FATE — Maybe it’s fitting that the moment Jett Williams’ life changed happened here. That this 5-8 infielder would become a first-round MLB draft pick in front of home plate, inside a warehouse where he’s worked, tirelessly, the last two years, within a sliver of Rockwall County known as Fate.

Because make no mistake, everything about Williams’ journey to this moment was controlled by him. And on Sunday, he saw his dreams turn into a reality.

Williams, a state champion and All-Area Offensive Player of the Year at Rockwall-Heath, was selected with the 14th overall pick by the New York Mets.

“I feel like if you put in all the hard work, sometime it’ll pay off,” Williams said. “I feel like my ultimate goal was to get drafted in the first round since I was a freshman. Knowing all this hard work paid off is really surreal.”Williams became the third Texas high school baseball player selected in the first round of the last four drafts, joining Jesuit’s Jordan Lawlar (2021) and Colleyville Heritage’s Bobby Witt Jr. (2019). Those two prospects stood above 6-foot and were long forecast for first-round stardom. Williams, defined as a “gut-feeling guy” by MLB.com, kept rising on draft boards to the point where scouts were willing to look past his height, the one thing he couldn’t control.

Williams is only the third player 5-8 or shorter to be a first round pick since 2012. The other two were right-handed pitcher Marcus Stroman, selected 22nd overall by the Blue Jays in 2012, and infielder Nick Madrigal, whom the White Sox selected fourth overall in 2018.

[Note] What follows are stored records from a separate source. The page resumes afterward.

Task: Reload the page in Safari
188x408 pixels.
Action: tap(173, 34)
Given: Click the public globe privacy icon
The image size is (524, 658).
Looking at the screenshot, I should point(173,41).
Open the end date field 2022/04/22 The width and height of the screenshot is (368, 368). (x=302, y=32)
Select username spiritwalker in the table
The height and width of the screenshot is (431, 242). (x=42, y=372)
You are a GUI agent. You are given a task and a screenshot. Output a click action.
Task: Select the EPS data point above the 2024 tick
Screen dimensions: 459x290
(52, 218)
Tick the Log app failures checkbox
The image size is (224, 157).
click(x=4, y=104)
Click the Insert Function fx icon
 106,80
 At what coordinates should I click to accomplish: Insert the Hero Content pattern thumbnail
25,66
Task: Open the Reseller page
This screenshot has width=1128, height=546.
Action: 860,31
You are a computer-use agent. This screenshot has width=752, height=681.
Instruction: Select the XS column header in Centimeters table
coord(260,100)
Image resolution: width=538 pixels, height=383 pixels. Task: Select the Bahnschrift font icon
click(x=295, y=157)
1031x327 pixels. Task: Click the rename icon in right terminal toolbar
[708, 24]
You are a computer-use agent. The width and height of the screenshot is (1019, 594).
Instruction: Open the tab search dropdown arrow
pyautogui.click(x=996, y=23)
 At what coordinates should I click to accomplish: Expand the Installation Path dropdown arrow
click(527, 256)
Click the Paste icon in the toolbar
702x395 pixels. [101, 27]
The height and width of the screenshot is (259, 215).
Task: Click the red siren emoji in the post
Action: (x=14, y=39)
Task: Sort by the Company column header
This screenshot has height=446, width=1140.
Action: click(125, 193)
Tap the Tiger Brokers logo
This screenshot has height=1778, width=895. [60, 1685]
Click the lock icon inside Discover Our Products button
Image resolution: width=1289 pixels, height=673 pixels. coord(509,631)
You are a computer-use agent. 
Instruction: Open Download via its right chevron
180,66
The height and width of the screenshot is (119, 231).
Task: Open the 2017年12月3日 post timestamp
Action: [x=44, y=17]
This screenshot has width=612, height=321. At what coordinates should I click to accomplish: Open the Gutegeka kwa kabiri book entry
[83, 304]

When the draft broadcast noted his height, calling him the shortest among the top prospects, a loud cheer came from the over 100 people in attendance at 7AR Academy’s clubhouse. It’s often one of the first ways Williams is described, but now it’ll come after his newest description: first-round MLB draft pick.

It’s a goal Williams has had since he was a freshman, back when he decided to write it on his goal board. His family knew it wouldn’t be easy, but they also knew not to doubt him.

His father, Rich, told him something he learned as a chiropractor: what the mind can perceive and believe, it can achieve. His older brother, R.J., shared a similar message.

“I always told him that’s a big goal, but I want you to set your goals high,” R.J. said. “If people aren’t laughing at your goals, then they aren’t high enough, and I told him that and he wrote it down.”

And then he went to work. R.J. remembers his younger brother joining him for practice when R.J. played for UT-Arlington.

“He just fit right in,” R.J. said of his little brother. “And I’m like man, he could come play for us right now. He was just that kind of dude. His height never mattered.”

It didn’t matter at Rockwall-Heath, when he helped lead the Hawks to a state title in 2021 and then turned around and dominated his senior season, as well, finishing with a batting average of .411, seven home runs, 24 stolen bases and 43 RBIs.

It didn’t matter when he spent two summers living in Georgia with a host family and playing baseball at East Cobb. He went up against fellow first-round picks Druw Jones, the second overall pick to Arizona, and Termarr Johnson, who went fourth overall to the Pittsburgh Pirates.

“We wanted to see: how does he stack against the best of the best?” Rich said.

Very well. Enough so that his height didn’t matter to the Mets, who took him with their second first-round pick of the night.

“I’m just so excited,” Williams said. “I can’t wait to get to New York and get to work.”

Which is no surprise to anyone that knows him. The 7AR Academy, owned by former Ranger Robinson Chirinos — who FaceTimed in to congratulate Williams when he was drafted — will go from party venue to baseball clubhouse again on Monday morning. If the schedule of a newly minted first round pick allows it, Williams said he’ll be there.

That comes as no surprise to R.J. He’s seen his younger brother’s work ethic from a young age. He coached this past season at Legacy High School in Tyler, and though R.J. didn’t want to talk about his star younger brother often, sometimes there was a need.

“You say you want to get to a certain level, well you’ve got to put in the work to get there,” R.J. told his players. “So just using him as an example for those kind of things.”

It’s how Williams controlled his own fate.